> [Aufgaben]:
A: Welche Sprache war laut dem Interview über Sacher-Masoch seine erste Sprache?
B: Schreiben Sie das Interview über Sacher-Masoch im Anschluss an den letzten Satz weiter.

> [Seite]:
::::

Alla Paslawska: Etwa so. Franko war nicht arm, er schrieb vor allem gegen den Zaren. In manchen Auflagen von Franko und Schewtschenko fehlen manche Werke und manche Stellen, die auch der Sowjetmacht gefährlich erschienen. Schewtschenko hat sich heftig gegen den Zaren und die Zarin geäußert und wusste, dass das nicht ungestraft bleiben würde. Genauso hat es Ivan Franko gemacht. Er hat sich zum Beispiel einmal gegen Adam Mickiewicz geäußert, den größten polnischen Dichter, in der Wiener Zeitung „Die Zeit“, Titel des Beitrags: „Ein Dichter des Verrats“. So war Franko, so war Schewtschenko.

Leopold von Sacher-Masoch und Karl Emil Franzos 

Leopold von Sacher Masoch. Unbekannter Fotograph. Wikimedia Commons.

Norbert Reichel: Welchen Autor würden Sie neben Ivan Franko gerne vorstellen?

Alla Paslawska: Unter den deutschsprachigen Autoren mag ich vor allem Leopold von Sacher-Masoch. Er hat auch für Lviv eine besondere Bedeutung. In Lviv gibt es in der Stadtmitte eine moderne Darstellung von Leopold von Sacher-Masoch. Dahinter befindet sich ein Masoch-Café, das natürlich an Masochismus erinnert. Man wird dort angekettet.

Norbert Reichel: Das zum Thema Kommerzialisierung.

Alla Paslawska: Jede Frau soll bei der Statue von Sacher-Masoch tief in die Tasche greifen, dann bekäme sie Glück in der Liebe. Aber das ist eine andere Geschichte, leider die Geschichte, die sich durchgesetzt hat. Wir wissen, wie sich dies entwickelt hat, wir kennen die Biographie von Sacher-Masoch. Manche sagen, er hätte selbst dieses Kapitel seiner Biographie erfunden, um berühmt zu werden. Wer weiß?

Leopold von Sacher-Masoch hat die Ukraine mit solcher Liebe dargestellt. Seine erste Sprache war Ukrainisch. Er hatte ein ukrainisches Dienstmädchen, mit dem er sich auf Ukrainisch unterhalten hat. Ihm wurden ukrainische Geschichten, ukrainische Märchen erzählt, die er sich merkte. Irgendwann fing er an, auf Deutsch zu schreiben. Er erhielt Zuspruch von Freunden. Er hat dann eben über Galizien geschrieben und wie aufgeregt er immer war, wenn er zurück nach Galizien fuhr. Galizien war für ihn seine zweite Heimat. Er setzte sich auch für die jüdischen Traditionen ein, im Unterschied zu Karl Emil Franzos, der vertrat, dass man auf die alten jüdischen Traditionen verzichten sollte. Leopold von Sacher-Masoch mochte diese Traditionen, obwohl sie zum Teil auch sehr grausam waren. Wir beschreiben in unserem Buch die Sitten für Frauen, für junge Mädchen. Das war alles nicht so einfach. Das traditionelle Leben war für die jüdischen Gemeinschaften sehr wichtig, aber manchmal doch sehr grausam.

::::

> [Datenabschnitt]:

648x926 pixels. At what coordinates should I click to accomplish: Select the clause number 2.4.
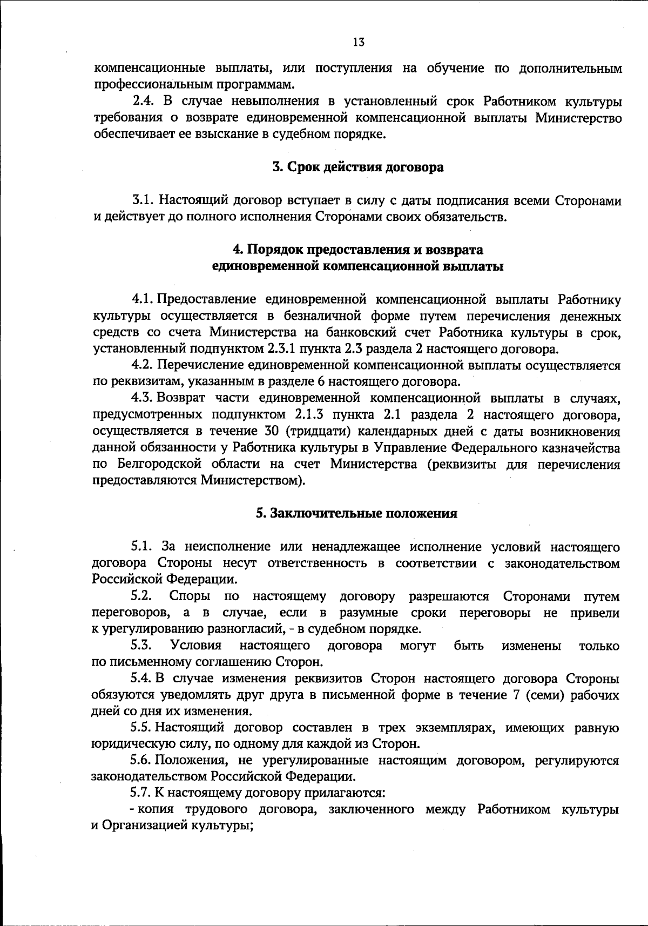click(144, 102)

::::

> [Lösungen]:
A: Ukrainisch.

B:
Norbert Reichel: Insofern sind Karl Emil Franzos und Leopold von Sacher-Masoch zwei Antagonisten?

Alla Paslawska: Auf eine bestimmte Art ja. Sacher-Masoch war nicht so reich und nicht so beliebt. Franzos war schon zu seiner Lebenszeit ein sehr geachteter und viel gelesener Autor. Franzos war eigentlich ein Anhänger der Germanisierung. Die deutsche Kultur war für ihn die höchste Kultur. Als dann der Antisemitismus begann, musste er sich dies ein wenig anders überlegen.

Die „verwischten Grenzen“ (Joseph Roth)

Norbert Reichel: Ich gestehe, dass ich ein großer Verehrer von Joseph Roth (1894-1939) bin.

Alla Paslawska: Joseph Roth ist für mich nicht nur der Autor, der auch sehr ironisch und sehr sarkastisch schreiben konnte. Er ist für mich auch sehr traurig. Auch nostalgisch. Der Zusammenbruch der K.u.k.-Monarchie war auch seine eigene Tragödie. Man verbindet Joseph Roth natürlich auch sehr eng mit der Geschichte Galiziens. Seinen Vater hat er eigentlich nie gesehen. Sein Vater war geisteskrank. Damit wollte Joseph Roth sich nicht abfinden. Er kommt in seinen Werken immer wieder vor, zum Beispiel als Offizier. Ich mag auch den Hotelmythos, in „Hotel Savoy“. In Lviv gab es als mögliches Vorbild das Hotel George in der Stadtmitte. Andere behaupten, das Vorbild sei ein polnisches Hotel in Łódź. In den oberen Etagen wohnen die Armen, in den unteren Etagen die Reichen.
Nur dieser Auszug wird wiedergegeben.